ГЛАВА ДВАДЦАТЬ ВОСЬМАЯ
Тайна! Ходжа Насреддин знал могучую притягательную силу этого слова; расчет оправдался: теперь Агабек был ежедневным гостем в хибарке.
– Рано, хозяин; потерпи еще несколько дней,– говорил Ходжа Насреддин в ответ на его назойливые
приставания.
Агабек ворчал, досадовал, но покорялся. Разговор переходил на другие предметы, с виду
как будто не имевшие касательства к тайне, но в
действительности направленные все туда же, хотя и
по косвенным, окольным путям.
– Значит, до службы в Герате ты много ездил по миру, Узакбай. Что ты искал?
– Познания. Ключа к тайнам мира.
– Тебе приходилось, по твоим словам, бывать и в Мекке. Почему же ты не носишь зеленой чалмы?
– Я не имею права на это, ибо по крайней занятости своей не выбрал времени, чтобы совершить вокруг черного камня Каабы все необходимые обряды.
– Ты был так занят?
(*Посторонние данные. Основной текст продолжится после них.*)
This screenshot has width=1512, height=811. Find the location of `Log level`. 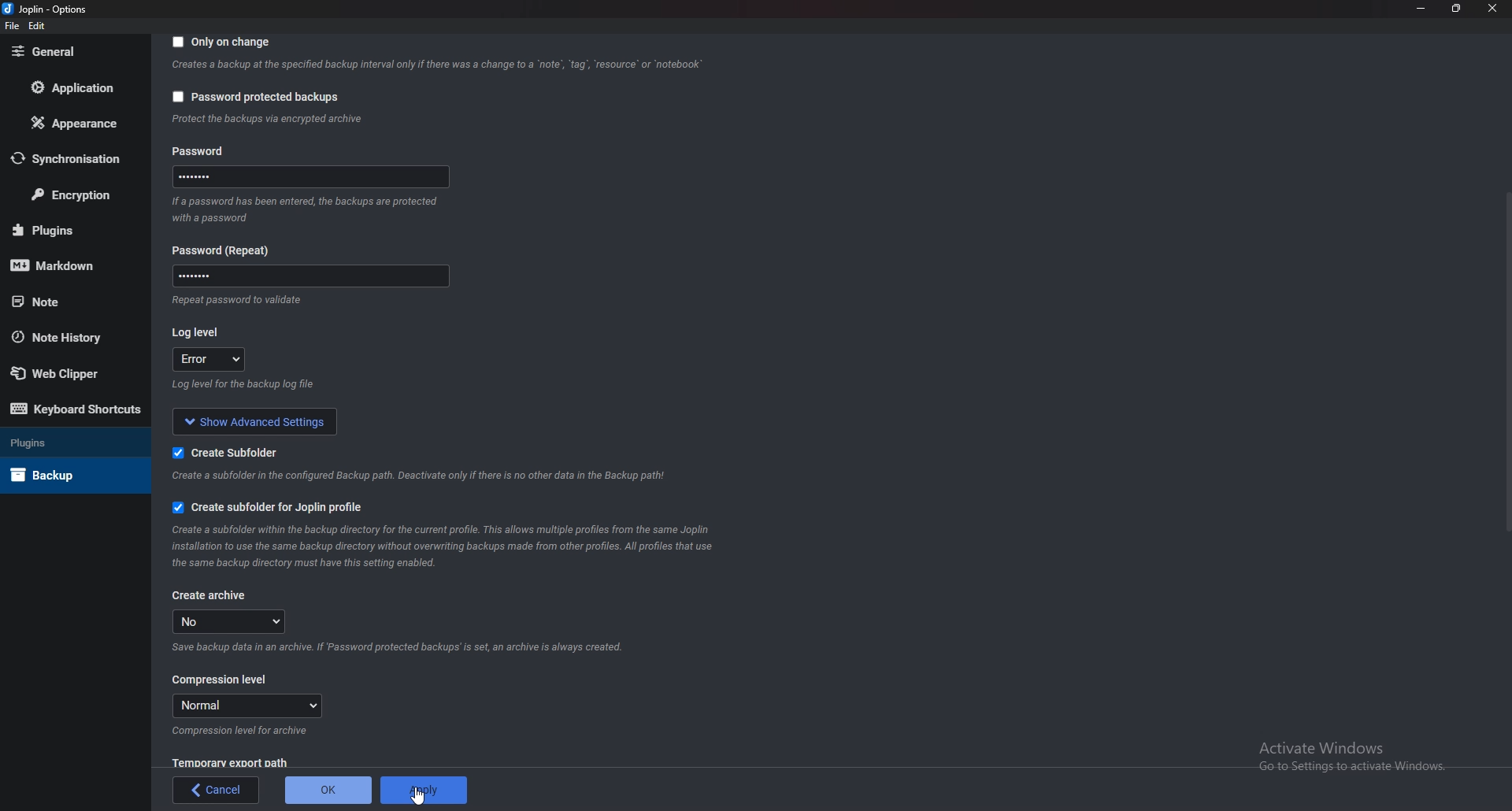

Чем?
– Поисками одной древней книги.
– Ты нашел ее?
– Да, нашел.
– О чем в ней говорилось?
– Не спрашивай, хозяин! О великий делах – о злых и добрых чарах.
– Так ты чернокнижник?
– Нет,– наоборот. Моя цель – развеять некие злые чары, а не создавать их.
– Какие же это чары, скажи?
– Рано, хозяин; потерпи еще несколько дней.
Круг вопросов повторялся сызнова, с небольшими изменениями. Конечно, Ходжа
Насреддин не стал бы тратить времени попусту, если бы не усматривал в них пользы для себя. Он изучал Агабека по его же вопросам,– здесь уместно вспомнить старинную поговорку: «Дурак сеет слова без разбора, но урожай достается мудрому».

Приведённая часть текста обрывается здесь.